L’Autorité européenne des marchés financiers réfléchit à cette question des « finfluenceurs ». Dans cette hypothèse, « (…) l’influenceur fournit du contenu sur des sujets financiers comme des investissements »9. Plusieurs pistes sont proposées. Pour l’AEMF, la responsabilité de l’entreprise, avec laquelle coopère le « finfluenceur » est un élément central. Mais faut-il encadrer spécifiquement cette catégorie particulière d’influenceur ? La particularité de l’investissement financier, et la spécificité du public, plus jeune et moins expérimenté, milite pour une réponse positive. L’on ne saurait donner un conseil financier, avec une telle audience, sans aucun contrôle. Les analystes financiers sont encadrés ; il pourrait en aller de même des influenceurs financiers. Il ne s’agit pas de brimer la liberté d’expression des influenceurs, ni même de ne pas admettre qu’une erreur, dans le conseil, est envisageable. Il s’agit de reconnaître que la protection des utilisateurs de réseaux sociaux est essentielle spécialement lorsque le risque est de nature financière. La viralité de ces plateformes est telle qu’il n’est pas envisageable de laisser proliférer anarchiquement des conseils. Cette spécificité appelle un encadrement particulier. La transparence complète est un minimum. Sans doute doit-on aller plus loin. À l’été 2022, l’AMF et l’Autorité de régulation professionnelle de la publicité (ARPP) ont annoncé travailler à la possibilité d’un « certificat de l’influence responsable »10. C’est une très heureuse nouvelle. Un premier pas d’une démarche qu’il faut absolument encourager.

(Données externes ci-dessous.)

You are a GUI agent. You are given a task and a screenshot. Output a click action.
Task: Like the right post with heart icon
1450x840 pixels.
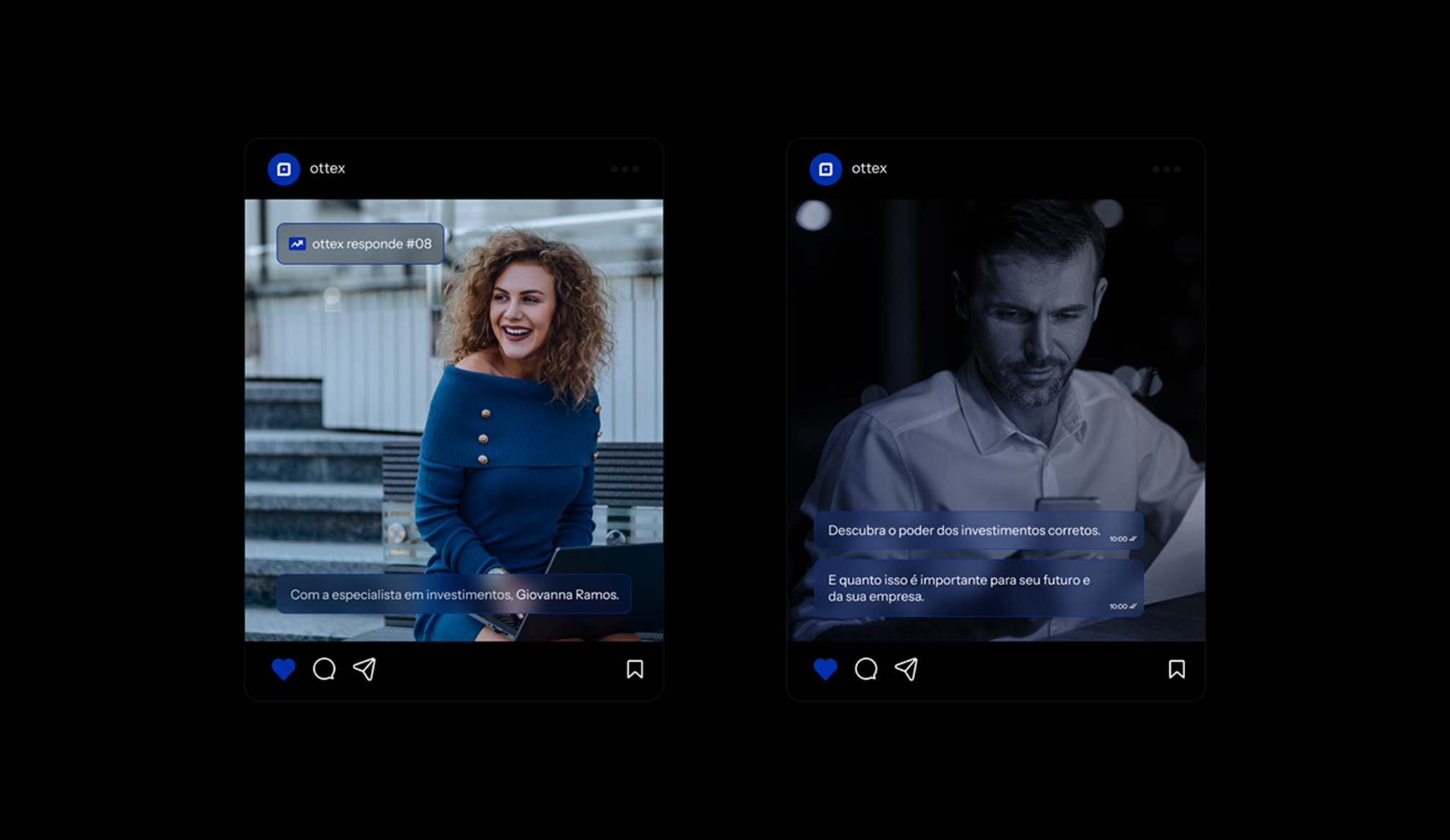(825, 669)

En attendant qu’une réforme intervienne, la décision de la SEC aura peut-être de l’influence sur le secteur. En tout cas, à plus d’un million de dollars la publication, il est fort probable qu’elle exerce une influence sur le contenu de l’influence de Mme Kardashian.

 

 

 

1. T. de Ravel d’Esclapon, L’affaire GameStop et les épisodes de « frénésie boursière » : le mot de l’AEMF, note sous AEMF, Statement, 17 févr. 2021, ESMA70-155-11809, RTD com. 2021. 394 .
2. V. par ex., AMF, Les investisseurs particuliers et leur activité depuis la crise covid : plus jeunes, plus nombreux et attirés par de nouveaux acteurs, étude E. Chatillon, M. Degryse et S. Frenay, nov. 2021.
3. B. Bouchaud, Même les particuliers pourraient bientôt lâcher Wall Street, Les Échos, 15 sept. 2022, p. 27 ; Les boursicoteurs français passent à la vente, Les Échos, 12 juill. 2022, p. 23.
4. M. Goldstein, Kardashian Pays $1.26 millions To Settle Charges by the SEC, The New York Times, 4 oct. 2022, sect. B, p. 4
5. L. Boisseau, La fièvre des SPAC s’empare de l’Europe, Les Échos, 16 mars 2021, p. 21.
6. D. Yaffe-Bellany, Beware the Crypto Hype From Celebrities Who Are Cashing In, The New York Times, 1er juin 2022, sect. B, p. 1.
7. Ibid.
8. J. Boobe, L’AMF veut encadrer le secteur des influenceurs sur les produits financiers, Les Échos, 26 juill. 2022, p. 11.
9. AEMF (ESMA), Final report on the European Commission mandate on certain aspects relating to retail investor protection, 29 avr. 2022 – ESMA35-42-1227
10. J. Boobe, L’AMF veut encadrer le secteur des influenceurs sur les produits financiers, art. préc.